>> start PROVIDED ENTRIES

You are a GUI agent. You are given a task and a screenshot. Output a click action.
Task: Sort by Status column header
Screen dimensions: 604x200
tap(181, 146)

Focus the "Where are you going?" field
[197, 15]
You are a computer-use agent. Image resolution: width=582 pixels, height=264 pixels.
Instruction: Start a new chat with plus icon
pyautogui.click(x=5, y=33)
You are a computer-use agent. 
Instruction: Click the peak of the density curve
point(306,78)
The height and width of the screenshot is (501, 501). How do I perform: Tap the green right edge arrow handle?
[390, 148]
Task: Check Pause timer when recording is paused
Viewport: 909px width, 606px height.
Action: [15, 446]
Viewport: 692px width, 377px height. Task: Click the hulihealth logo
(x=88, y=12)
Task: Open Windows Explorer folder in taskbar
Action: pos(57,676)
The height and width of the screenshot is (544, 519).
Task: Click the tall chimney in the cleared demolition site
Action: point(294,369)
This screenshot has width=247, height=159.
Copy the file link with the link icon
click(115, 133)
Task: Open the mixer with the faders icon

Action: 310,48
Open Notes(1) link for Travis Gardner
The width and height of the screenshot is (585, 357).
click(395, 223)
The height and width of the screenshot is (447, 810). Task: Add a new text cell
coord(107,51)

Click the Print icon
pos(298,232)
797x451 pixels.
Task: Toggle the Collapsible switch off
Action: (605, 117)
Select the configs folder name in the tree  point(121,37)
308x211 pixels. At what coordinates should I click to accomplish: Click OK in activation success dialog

>> end PROVIDED ENTRIES

THE PROBLEM
Copy out every line of the data from the line with "Open Notes(1) link for Travis Gardner" to the line with "coord(107,51)", shifting each coordinate in the answers by -5.

FULL OUTPUT
Open Notes(1) link for Travis Gardner
The width and height of the screenshot is (585, 357).
click(390, 218)
The height and width of the screenshot is (447, 810). Task: Add a new text cell
coord(102,46)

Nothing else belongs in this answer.